1 Reply Latest reply on Jan 22, 2010 11:20 PM by BarnacleJunior

    Bug in D3D11 driver.  Doesn't scatter correctly.

    BarnacleJunior

      This must be a bug in the 5800 driver for cs_5_0, not the actual fxc compiler (for a change).  I've got a radix sort that works perfectly under REF, and with a kludge, works with hardware.  The problem comes when scattering values during each bit of the radix.  I'm not going to paste all the code, because it's rather long, but I'll put the relevent parts, and all the D3D IL, so you can generate ISA from it - is there a tool to let me generate ISA from D3D IL yet?

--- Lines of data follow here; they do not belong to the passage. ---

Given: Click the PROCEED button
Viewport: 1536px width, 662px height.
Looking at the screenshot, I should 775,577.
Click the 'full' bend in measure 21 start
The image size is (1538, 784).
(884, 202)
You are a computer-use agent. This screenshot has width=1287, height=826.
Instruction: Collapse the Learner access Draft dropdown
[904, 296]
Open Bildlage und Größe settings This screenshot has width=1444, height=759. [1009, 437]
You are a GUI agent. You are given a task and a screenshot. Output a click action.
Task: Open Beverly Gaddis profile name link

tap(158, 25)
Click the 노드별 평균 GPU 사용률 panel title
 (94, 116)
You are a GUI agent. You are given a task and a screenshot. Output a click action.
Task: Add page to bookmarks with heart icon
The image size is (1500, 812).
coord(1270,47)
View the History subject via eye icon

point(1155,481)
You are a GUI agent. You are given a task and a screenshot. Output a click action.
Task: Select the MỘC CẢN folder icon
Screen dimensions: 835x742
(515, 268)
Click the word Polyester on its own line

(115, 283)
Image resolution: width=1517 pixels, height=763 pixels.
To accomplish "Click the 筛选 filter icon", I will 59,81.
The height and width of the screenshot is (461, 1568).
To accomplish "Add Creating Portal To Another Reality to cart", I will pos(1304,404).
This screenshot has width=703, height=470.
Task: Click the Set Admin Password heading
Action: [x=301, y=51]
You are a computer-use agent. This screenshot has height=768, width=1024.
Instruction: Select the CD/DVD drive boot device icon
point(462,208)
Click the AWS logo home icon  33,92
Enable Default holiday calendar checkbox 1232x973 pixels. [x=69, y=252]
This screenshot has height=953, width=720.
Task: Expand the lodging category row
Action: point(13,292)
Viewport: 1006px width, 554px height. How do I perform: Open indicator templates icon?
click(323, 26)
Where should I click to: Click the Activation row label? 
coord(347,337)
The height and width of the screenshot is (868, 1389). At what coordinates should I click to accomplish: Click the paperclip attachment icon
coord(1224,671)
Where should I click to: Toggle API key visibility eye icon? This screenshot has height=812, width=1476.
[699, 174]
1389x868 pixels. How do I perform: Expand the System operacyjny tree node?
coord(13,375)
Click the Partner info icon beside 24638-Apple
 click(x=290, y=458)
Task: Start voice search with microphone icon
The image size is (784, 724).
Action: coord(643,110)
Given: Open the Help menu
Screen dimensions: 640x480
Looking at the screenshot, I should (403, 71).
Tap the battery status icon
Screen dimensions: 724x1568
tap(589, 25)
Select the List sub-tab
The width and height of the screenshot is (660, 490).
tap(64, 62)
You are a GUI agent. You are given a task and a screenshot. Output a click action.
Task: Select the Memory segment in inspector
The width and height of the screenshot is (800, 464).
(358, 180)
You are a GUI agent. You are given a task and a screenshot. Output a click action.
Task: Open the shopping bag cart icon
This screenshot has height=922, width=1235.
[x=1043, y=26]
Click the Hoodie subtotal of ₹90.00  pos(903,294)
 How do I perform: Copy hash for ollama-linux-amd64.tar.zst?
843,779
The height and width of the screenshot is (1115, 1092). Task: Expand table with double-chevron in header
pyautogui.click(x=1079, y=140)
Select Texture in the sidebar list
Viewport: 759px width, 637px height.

      VALUES_PER_THREAD = 8.  That means I have a typedef uint4 Counter[2]; Counter keys; Counter slots[1]; slots[0] holds the .y component of the keys array, and it's macro'd to hold additional values from other arrays.  I have groupshared uint sharedArray[VALUES_PER_THREAD * NUM_THREADS];  I scatter the keys last each bit, so the key values remain in shared memory for the bucket count.  The bug is the values that are supposed to be scattered are not, and are in fact being filled with their corresponding keys.  When the shader completes, the .x and .y components are the same - both are sorted.  The .y component is lost or corrupted.  With some builds all 8 .y values are set to their corresponding key values.  Sometimes the 0 and 1 values of each thread are retained but 2-7 are set to the corresponding keys.  You can see that here:
      http://www.earthrse.com/screenie/20100115-003737.png

      .second of [0] and [1] are good, but 2-7 are the same as .first!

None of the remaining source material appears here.